-- Begin ARTICLE --

January 1947 Radio-Craft
[Table of Contents]
Wax nostalgic about and learn from the history of early electronics.
See articles from Radio-Craft,
published 1929 - 1953. All copyrights are hereby acknowledged.
Lee de Forest, upon whom
the honorary title "Father of Radio" by Radio-Craft editor Hugo Gernsback
(and others, except those who accord that title to
Guglielmo Marconi), exemplifies personal traits of most great inventors: high intelligence,
stick-to-itiveness, courage, passion for his subject, determination, and a willingness
to endure a lot of personal and financial abuse. The January 1947 issue of Radio-Craft
magazine celebrated the 40-year anniversary of Mr. de Forest's invention
of the Audion vacuum tube by including a large number of articles by various authors
who knew him personally and attest to his greatness. I will be posting a few of
those pieces, and you will probably be shocked at some of the shenanigans that went
on by conniving people and naysayers who tried to deny de Forest due credit.
For example, based on his work to make more sensitive receivers a judge in a lawsuit
brought by Marconi strictly enjoined him "to forever desist from the manufacture,
sale or operation of any system of wireless telegraph." de Forest had succeeded
in developing a vacuum tube device that performed better than the coherers and flame-based
signal detectors (yes flames were used in circuits as detectors) of the day, and
detractors claimed he merely added a wire grid to a patented diode tube. Photos
of the flame detectors which de Forest himself patented are shown. I ended
up reading just about every article in this issue.
Lee de Forest - Father of Radio
By Hugo Gernsback
The year 1947 marks the 40th anniversary of the radio vacuum tube - Dr. Lee de
Forest's three-element audion, the first grid radio tube. While de Forest invented
other audions before 1907, these did not contain the all-important and vital grid.
His application for patent of this tube is dated January 29, 1907, hence we can
safely say that this date marks the birth of modern radio.
And what a milestone it proved to be in the history of radio! Imagine for a moment
that the audion had not been invented: We would have no electronics, no radios,
no broadcasting, no ocean phone, no talking motion pictures, no amplifiers, no television,
no klystrons, no cyclotrons that made possible fission and atomic energy and its
bombs, no guided radio weapons - and hundreds of other radio wonders, plus myriads
of new ones to come.
It will always remain a vivid fact which we never forget: de Forest gave us these
priceless gifts - gifts that changed our lives, our habits, that annihilated distances,
that made the spoken word and music through all space on this planet a reality,
which in time will unite humanity as nothing has ever done before.
Verily - to paraphrase Winston Churchill: "Never in the history of the world
has so much been owed, by so many, to one man. "
The callous always will parrot the hackneyed "If he hadn't, invented the vacuum
tube, somebody else would have." Maybe so - but it was de Forest who did it first
- and how, under what heartbreaking obstacles and disappointments!

-- End ARTICLE --
-- Begin MATERIAL PROVIDED --

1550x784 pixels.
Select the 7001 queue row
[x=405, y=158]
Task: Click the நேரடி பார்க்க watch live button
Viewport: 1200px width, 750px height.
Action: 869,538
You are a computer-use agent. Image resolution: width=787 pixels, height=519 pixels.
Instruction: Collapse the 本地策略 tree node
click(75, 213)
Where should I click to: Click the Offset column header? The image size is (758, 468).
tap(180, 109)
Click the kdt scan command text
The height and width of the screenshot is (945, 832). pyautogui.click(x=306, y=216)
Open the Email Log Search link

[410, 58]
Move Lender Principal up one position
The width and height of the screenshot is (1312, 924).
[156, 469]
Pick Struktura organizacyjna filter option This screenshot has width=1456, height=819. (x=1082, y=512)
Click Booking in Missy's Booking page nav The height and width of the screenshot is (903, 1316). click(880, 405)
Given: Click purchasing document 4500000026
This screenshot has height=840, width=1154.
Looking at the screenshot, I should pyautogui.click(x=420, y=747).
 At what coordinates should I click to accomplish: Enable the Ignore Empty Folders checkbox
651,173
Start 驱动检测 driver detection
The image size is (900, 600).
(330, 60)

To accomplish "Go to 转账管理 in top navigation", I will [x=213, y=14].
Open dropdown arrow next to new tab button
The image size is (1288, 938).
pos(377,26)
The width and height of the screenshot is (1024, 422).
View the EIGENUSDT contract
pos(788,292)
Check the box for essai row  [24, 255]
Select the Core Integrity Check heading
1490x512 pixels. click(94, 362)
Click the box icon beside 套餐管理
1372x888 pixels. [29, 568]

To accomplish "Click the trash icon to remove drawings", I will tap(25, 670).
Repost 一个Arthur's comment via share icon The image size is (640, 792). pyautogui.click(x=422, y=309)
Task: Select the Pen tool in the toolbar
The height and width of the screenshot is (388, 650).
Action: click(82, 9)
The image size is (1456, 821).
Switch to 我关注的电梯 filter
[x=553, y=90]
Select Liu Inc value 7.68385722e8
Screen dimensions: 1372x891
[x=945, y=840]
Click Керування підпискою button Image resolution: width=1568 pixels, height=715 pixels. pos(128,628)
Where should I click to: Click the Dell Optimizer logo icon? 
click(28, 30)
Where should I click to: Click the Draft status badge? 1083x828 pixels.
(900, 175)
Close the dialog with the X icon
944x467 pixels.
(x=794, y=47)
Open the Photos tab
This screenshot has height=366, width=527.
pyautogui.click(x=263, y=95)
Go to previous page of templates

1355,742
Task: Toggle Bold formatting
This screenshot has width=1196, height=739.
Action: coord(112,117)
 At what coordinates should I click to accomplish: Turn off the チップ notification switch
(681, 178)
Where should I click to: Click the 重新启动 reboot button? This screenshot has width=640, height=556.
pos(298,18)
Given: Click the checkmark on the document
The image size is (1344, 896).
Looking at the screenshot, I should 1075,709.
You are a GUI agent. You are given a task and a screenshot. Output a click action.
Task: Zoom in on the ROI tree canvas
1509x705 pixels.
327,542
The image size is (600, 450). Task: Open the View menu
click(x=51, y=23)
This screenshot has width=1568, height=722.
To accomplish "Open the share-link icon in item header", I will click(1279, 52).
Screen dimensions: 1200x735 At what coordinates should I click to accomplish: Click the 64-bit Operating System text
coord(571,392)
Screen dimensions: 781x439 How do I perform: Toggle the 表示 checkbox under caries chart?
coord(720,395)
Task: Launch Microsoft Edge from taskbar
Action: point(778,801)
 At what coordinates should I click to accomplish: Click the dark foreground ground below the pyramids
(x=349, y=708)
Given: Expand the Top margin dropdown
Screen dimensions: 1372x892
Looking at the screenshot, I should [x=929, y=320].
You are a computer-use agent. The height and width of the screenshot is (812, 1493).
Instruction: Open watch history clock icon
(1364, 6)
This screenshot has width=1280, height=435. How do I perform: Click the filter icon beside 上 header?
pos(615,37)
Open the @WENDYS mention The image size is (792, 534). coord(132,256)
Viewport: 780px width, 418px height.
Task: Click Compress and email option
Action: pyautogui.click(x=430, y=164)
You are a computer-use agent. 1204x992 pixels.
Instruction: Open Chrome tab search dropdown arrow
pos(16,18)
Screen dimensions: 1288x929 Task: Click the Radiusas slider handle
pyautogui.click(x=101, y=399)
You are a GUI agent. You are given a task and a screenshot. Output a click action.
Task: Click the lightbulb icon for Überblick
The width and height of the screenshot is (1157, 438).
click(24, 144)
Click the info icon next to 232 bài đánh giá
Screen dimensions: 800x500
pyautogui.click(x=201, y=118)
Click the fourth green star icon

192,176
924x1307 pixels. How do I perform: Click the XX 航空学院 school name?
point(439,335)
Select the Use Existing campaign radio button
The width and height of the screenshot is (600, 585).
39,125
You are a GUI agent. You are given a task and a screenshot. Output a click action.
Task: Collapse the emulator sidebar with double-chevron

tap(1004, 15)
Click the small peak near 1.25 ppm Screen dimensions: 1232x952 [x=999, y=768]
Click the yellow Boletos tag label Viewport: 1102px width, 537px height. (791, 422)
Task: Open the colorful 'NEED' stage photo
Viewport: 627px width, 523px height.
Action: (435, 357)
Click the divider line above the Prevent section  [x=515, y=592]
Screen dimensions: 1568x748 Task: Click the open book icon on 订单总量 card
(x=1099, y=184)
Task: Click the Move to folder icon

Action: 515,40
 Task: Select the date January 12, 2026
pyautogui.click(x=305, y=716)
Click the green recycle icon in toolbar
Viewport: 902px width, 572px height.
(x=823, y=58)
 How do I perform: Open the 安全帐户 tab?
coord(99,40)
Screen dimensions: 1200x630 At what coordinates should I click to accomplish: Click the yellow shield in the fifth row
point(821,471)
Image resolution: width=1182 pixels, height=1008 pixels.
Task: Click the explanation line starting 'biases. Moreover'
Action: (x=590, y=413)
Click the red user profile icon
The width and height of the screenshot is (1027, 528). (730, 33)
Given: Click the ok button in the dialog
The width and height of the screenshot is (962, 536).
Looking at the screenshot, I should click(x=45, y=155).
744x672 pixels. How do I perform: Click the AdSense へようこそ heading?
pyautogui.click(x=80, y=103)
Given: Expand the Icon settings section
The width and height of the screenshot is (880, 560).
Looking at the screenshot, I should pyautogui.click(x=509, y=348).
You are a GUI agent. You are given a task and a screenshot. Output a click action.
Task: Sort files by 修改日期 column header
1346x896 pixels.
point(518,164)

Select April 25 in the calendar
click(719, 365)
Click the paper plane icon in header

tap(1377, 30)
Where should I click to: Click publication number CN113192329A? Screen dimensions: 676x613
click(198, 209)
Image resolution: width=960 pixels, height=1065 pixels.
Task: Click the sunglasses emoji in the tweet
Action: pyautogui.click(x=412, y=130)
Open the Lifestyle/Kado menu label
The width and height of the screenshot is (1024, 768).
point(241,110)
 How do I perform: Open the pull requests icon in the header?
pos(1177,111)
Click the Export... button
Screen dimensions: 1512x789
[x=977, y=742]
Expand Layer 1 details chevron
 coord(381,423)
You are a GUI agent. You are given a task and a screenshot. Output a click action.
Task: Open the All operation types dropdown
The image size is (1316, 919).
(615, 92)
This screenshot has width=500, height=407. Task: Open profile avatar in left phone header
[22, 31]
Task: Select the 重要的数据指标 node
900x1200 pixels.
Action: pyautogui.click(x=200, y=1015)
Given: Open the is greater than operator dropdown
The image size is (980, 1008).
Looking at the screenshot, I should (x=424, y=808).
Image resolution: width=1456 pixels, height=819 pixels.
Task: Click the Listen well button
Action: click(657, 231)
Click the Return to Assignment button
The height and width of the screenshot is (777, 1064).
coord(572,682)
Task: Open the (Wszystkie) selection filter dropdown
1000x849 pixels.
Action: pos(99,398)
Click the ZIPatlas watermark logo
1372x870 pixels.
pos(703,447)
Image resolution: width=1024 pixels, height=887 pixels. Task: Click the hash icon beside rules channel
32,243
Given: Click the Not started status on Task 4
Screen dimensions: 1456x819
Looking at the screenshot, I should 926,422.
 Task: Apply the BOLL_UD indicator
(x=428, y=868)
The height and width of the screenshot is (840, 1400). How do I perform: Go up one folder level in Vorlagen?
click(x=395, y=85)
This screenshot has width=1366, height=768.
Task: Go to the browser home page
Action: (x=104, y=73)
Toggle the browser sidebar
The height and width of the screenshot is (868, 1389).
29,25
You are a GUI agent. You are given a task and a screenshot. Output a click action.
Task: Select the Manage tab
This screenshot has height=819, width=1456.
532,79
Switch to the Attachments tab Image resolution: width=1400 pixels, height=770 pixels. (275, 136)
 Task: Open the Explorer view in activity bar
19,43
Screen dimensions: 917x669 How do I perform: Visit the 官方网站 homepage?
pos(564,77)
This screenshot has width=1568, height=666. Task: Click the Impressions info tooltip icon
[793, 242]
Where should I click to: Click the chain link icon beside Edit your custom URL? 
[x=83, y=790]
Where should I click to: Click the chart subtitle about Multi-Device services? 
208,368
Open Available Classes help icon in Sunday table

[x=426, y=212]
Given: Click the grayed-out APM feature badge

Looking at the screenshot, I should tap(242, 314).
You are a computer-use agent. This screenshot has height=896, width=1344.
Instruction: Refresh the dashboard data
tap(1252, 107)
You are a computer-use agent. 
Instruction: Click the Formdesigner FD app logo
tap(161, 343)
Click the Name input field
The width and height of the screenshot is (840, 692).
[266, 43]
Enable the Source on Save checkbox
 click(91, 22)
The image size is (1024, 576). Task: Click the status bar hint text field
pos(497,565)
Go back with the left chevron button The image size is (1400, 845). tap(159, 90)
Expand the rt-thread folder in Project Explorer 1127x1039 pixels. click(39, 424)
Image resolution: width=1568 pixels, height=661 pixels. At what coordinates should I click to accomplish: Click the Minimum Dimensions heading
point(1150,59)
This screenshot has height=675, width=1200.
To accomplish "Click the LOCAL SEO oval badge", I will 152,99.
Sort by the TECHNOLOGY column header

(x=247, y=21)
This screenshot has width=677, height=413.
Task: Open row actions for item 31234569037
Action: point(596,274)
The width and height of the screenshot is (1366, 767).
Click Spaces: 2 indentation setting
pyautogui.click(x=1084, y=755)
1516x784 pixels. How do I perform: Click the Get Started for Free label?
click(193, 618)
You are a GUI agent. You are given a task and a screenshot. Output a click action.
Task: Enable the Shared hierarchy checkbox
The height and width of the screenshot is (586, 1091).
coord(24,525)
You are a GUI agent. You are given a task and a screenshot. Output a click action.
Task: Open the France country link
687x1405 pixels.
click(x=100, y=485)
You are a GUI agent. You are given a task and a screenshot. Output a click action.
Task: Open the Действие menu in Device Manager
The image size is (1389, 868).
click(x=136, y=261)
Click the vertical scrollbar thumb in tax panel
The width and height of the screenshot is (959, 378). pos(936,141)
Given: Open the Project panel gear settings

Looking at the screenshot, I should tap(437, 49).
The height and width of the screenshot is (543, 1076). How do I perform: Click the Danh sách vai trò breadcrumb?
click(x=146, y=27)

-- End MATERIAL PROVIDED --

◆ **PROBLEMS AND TASKS**
a – Translate into French the following sentence from the Lee de Forest article above: "His application for patent of this tube is dated January 29, 1907, hence we can safely say that this date marks the birth of modern radio."
b – Reproduce the passage of the Lee de Forest article starting with "Lee de Forest, upon" and going on through "Forest due credit.".

◆ **TASK ANSWERS**
a – Sa demande de brevet pour ce tube est datée du 29 janvier 1907 ; nous pouvons donc affirmer sans crainte que cette date marque la naissance de la radio moderne.

b –
Lee de Forest, upon whom
the honorary title "Father of Radio" by Radio-Craft editor Hugo Gernsback
(and others, except those who accord that title to
Guglielmo Marconi), exemplifies personal traits of most great inventors: high intelligence,
stick-to-itiveness, courage, passion for his subject, determination, and a willingness
to endure a lot of personal and financial abuse. The January 1947 issue of Radio-Craft
magazine celebrated the 40-year anniversary of Mr. de Forest's invention
of the Audion vacuum tube by including a large number of articles by various authors
who knew him personally and attest to his greatness. I will be posting a few of
those pieces, and you will probably be shocked at some of the shenanigans that went
on by conniving people and naysayers who tried to deny de Forest due credit.